◆ WORK INSTRUCTION: Show every line in the records below that contains the word "height".

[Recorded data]
>>>>>

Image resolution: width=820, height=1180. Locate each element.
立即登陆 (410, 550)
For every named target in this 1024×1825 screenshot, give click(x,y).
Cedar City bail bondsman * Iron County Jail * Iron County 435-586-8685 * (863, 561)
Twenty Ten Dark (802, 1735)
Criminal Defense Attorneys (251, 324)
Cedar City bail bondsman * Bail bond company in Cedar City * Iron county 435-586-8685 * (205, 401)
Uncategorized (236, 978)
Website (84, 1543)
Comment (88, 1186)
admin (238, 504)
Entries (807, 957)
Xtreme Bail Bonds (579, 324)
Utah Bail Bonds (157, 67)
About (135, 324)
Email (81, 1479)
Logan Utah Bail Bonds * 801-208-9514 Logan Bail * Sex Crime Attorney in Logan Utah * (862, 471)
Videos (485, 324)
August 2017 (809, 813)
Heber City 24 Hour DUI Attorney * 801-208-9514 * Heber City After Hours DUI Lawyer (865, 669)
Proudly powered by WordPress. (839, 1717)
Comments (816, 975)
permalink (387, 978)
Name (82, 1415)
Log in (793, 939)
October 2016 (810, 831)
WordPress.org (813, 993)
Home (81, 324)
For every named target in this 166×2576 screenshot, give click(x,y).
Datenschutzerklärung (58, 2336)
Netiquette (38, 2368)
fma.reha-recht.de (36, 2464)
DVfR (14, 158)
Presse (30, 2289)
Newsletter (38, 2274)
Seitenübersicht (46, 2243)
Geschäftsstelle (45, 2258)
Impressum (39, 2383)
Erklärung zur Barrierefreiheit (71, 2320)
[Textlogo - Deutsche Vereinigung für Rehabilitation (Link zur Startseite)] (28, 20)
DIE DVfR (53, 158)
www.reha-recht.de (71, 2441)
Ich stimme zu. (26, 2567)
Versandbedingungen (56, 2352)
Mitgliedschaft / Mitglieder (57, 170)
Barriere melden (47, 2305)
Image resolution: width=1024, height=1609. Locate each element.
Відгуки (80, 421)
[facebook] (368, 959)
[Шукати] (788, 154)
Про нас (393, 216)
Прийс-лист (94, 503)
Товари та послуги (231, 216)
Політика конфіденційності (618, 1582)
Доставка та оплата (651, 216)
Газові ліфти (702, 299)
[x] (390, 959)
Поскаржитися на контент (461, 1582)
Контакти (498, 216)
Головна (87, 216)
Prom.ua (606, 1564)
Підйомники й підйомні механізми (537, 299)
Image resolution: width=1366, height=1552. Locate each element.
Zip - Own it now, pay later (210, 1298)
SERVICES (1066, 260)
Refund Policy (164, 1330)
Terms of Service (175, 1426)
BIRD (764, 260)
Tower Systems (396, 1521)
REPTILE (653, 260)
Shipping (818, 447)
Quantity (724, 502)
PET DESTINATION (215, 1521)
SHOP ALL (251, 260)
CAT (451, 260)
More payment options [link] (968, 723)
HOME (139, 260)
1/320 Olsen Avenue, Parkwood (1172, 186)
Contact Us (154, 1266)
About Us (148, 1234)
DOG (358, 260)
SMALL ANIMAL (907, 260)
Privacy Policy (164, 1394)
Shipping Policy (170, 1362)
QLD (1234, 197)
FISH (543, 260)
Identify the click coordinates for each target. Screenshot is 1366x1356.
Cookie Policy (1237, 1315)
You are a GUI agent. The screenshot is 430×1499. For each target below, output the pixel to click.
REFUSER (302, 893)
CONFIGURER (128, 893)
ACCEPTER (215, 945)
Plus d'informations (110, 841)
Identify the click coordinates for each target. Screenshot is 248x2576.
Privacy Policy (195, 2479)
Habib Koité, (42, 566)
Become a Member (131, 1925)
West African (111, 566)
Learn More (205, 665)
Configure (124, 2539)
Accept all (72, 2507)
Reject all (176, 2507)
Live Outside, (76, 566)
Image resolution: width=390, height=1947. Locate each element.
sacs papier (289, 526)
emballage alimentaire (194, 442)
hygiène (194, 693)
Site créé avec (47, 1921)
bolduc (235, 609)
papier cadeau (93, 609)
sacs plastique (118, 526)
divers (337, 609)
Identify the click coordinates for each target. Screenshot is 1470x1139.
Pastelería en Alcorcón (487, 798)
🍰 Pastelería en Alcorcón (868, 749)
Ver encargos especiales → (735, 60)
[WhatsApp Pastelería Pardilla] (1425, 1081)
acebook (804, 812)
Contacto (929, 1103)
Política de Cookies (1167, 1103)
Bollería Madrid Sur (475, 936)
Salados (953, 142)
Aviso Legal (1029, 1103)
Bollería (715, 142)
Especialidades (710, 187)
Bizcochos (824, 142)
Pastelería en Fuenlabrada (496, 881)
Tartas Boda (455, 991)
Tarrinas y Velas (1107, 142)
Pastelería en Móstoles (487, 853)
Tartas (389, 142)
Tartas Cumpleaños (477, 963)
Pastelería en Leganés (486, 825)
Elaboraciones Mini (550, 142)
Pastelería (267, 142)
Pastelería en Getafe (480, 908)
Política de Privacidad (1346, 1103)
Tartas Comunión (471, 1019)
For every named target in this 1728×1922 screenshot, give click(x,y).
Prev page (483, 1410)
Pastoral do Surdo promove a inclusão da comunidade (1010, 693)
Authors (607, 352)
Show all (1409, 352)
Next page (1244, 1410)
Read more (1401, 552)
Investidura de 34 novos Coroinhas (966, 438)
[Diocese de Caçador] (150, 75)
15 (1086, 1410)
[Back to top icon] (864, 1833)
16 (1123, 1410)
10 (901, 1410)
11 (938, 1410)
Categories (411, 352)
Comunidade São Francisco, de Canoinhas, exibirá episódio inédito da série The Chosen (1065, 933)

<<<<<

◆ SOLUTION BELOW:
Image resolution: width=820, height=1180. Locate each element.
Image resolution: width=1024, height=1609. Locate each element.
Image resolution: width=1366, height=1552. Locate each element.
Image resolution: width=390, height=1947. Locate each element.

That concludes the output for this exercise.